The huge up-front fees and multiple licensing required to build a catalog of tunes to offer online is the major barrier, even for a relatively large company.

Vijay Fernando

Have been in the music start up for last 3 years, please note still in start up stage even though the company is 3 year old! That will say it all, the points mentioned by you are practical experiences of us in the last 3 years. That too in a dis-organized music market like India.

Here music labels and regulatory bodies just give a paper agreement when you give them the money (which is 90 times higher what the US guys get as Minimum guarantees) but you have to run around to buy/procure the content you have licenses for! Surprising isn't it!!!! Plus zillions of pirates making a merry since none comes after them from India!

On top of all this we have to make money to break even bla bla bla, where Indian ad market (digital) is still in nascent stages.

Just wanted to give away my cent of information.
our start up's web address: http://www.hummaa.com

Cheers
Vijay Fernando

Daniel Tickell

It depends if they interact with tv material or not. Its a creative new business model in here and it only rewards audience.
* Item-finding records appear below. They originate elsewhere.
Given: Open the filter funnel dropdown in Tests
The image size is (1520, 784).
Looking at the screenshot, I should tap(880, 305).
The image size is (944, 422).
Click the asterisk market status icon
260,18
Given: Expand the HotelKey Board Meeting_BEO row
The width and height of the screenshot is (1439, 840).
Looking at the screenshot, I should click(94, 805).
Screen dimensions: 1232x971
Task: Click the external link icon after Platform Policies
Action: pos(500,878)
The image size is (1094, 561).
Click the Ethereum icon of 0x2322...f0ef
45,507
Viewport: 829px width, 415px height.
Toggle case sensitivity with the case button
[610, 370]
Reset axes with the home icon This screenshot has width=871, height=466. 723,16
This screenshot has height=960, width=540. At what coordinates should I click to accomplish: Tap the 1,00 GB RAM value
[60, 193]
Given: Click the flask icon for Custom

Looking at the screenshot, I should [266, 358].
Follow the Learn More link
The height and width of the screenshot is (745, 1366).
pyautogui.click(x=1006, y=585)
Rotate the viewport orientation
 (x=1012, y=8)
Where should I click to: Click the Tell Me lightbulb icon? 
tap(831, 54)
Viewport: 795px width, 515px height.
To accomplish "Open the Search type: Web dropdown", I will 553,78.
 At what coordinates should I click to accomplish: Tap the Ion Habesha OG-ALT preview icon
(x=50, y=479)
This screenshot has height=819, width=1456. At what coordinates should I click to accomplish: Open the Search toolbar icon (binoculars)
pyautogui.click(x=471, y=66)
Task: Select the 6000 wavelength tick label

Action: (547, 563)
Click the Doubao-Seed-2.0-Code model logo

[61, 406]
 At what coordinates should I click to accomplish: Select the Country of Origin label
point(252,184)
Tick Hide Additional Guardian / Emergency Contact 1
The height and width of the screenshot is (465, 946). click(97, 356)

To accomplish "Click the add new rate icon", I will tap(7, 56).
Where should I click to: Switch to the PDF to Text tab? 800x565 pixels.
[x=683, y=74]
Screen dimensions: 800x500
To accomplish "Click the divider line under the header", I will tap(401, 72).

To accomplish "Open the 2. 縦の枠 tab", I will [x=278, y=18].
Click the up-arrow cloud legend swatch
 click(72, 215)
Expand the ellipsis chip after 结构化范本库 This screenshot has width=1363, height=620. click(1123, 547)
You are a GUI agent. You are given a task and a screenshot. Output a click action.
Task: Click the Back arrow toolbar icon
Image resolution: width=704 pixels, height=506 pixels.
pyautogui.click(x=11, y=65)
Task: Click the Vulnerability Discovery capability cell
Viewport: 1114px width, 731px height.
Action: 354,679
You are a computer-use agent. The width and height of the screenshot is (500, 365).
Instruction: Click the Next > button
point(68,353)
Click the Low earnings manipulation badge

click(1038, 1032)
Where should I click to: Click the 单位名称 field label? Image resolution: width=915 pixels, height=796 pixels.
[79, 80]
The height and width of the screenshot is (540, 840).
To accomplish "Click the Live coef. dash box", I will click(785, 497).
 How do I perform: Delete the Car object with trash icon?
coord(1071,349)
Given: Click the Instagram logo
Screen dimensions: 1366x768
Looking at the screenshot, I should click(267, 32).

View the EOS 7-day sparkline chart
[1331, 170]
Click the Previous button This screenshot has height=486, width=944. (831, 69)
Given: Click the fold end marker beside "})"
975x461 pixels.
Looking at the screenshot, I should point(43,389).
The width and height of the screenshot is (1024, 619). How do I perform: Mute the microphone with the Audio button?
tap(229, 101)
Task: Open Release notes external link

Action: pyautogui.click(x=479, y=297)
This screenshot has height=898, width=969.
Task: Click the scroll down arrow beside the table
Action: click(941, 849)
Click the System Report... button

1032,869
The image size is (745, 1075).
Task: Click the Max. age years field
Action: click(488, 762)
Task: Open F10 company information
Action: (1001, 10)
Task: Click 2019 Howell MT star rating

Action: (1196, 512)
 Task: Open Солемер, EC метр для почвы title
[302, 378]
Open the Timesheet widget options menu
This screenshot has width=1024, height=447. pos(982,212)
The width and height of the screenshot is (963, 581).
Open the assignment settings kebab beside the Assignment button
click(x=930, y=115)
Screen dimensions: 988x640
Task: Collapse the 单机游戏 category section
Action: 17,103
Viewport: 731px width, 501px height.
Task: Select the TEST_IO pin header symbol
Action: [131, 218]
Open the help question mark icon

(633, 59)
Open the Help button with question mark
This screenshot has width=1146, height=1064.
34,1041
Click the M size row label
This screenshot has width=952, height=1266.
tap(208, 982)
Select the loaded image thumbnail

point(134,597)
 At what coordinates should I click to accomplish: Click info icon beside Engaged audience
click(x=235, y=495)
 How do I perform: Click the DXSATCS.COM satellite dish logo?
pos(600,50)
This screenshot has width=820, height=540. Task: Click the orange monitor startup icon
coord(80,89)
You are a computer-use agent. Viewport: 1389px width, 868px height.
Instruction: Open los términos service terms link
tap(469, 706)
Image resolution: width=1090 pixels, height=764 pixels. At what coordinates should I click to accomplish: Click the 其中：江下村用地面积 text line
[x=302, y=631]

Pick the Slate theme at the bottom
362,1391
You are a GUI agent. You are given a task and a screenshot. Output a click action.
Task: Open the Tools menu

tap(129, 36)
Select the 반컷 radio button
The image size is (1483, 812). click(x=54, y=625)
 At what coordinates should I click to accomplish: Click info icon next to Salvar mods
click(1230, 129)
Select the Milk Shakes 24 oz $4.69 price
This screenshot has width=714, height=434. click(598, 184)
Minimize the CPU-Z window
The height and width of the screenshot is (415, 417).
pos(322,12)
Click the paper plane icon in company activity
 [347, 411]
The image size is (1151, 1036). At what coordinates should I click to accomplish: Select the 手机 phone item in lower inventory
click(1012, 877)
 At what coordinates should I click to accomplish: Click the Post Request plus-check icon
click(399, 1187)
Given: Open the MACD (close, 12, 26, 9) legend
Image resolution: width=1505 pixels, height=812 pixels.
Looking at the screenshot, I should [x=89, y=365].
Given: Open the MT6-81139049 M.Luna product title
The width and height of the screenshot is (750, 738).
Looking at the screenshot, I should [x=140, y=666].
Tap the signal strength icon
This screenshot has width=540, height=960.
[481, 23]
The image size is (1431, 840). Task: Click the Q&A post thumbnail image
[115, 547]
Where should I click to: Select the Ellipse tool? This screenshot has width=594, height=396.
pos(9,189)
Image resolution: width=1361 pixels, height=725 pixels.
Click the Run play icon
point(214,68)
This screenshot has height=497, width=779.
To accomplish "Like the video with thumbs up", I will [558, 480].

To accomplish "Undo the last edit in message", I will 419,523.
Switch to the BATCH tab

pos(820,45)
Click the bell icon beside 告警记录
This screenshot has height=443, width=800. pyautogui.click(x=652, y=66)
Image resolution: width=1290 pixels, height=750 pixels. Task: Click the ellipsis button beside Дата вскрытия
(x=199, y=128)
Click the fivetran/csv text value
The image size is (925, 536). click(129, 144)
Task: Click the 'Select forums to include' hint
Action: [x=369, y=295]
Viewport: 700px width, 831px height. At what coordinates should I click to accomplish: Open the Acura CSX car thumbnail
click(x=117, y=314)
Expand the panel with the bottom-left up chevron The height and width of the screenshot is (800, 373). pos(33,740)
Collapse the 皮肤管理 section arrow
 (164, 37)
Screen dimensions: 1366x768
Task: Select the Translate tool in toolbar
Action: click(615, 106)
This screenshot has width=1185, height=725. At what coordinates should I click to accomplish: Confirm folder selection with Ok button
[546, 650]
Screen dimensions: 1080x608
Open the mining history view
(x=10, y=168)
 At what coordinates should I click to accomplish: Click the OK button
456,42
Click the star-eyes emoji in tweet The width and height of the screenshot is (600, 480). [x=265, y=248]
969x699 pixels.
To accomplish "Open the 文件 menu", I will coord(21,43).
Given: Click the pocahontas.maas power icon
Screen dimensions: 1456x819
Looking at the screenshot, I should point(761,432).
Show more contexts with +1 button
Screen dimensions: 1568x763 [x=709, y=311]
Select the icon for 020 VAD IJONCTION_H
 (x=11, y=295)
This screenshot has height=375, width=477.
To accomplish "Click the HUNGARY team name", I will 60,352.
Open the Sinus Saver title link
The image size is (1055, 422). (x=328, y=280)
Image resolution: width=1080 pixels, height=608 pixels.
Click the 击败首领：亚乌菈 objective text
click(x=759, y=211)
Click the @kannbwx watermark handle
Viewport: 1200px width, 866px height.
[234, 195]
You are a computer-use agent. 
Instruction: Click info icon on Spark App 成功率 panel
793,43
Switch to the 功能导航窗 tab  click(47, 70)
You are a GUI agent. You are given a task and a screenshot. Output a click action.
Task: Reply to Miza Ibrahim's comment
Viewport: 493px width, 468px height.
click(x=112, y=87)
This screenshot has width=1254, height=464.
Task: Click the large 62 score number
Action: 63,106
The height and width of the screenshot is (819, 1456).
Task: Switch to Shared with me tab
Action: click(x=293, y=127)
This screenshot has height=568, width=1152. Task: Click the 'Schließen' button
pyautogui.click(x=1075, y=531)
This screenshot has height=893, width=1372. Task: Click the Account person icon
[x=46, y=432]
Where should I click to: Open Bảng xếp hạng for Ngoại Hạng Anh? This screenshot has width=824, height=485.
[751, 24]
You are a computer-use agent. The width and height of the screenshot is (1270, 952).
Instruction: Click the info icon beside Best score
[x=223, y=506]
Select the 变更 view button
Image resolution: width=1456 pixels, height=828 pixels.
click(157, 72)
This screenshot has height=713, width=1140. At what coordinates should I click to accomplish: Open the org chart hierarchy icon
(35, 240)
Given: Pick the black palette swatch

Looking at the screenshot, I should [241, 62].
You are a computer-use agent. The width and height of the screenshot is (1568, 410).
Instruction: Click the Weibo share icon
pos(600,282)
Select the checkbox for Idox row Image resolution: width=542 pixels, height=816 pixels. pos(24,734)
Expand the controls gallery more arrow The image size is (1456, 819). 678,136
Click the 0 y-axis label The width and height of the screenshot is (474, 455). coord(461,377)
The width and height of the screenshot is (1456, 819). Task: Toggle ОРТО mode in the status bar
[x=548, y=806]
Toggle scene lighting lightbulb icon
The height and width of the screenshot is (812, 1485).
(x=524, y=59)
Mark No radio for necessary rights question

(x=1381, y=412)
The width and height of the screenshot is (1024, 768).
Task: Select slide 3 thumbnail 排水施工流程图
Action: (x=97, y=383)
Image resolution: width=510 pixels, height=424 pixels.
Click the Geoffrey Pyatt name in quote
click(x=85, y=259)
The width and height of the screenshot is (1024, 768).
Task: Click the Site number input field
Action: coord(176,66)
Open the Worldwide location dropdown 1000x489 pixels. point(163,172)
How are they to stand out?

I feel that in a few years we will have a crazy fusion of music, re-edited tv clips and advertising sloshed into a crazy unmissable mix. People will be able to interact with the music and edit stuff to it and have it randomly edited.

Sameness, in this field, has no shelf life.

Adam Wexler

Hey Rafat,

"I think user communities will coalesce around artists, and not central services, which also weakens the argument for discovery/recommendation/community startups"

We tend to agree that individual artists will (once again) become the focal point. That's why we created a discovery platform (www.gorankem.com) where each artist is separated to attract their own fans to rank their favorite songs. It's in Private Alpha at the moment, but let me know if you want to take an early peak.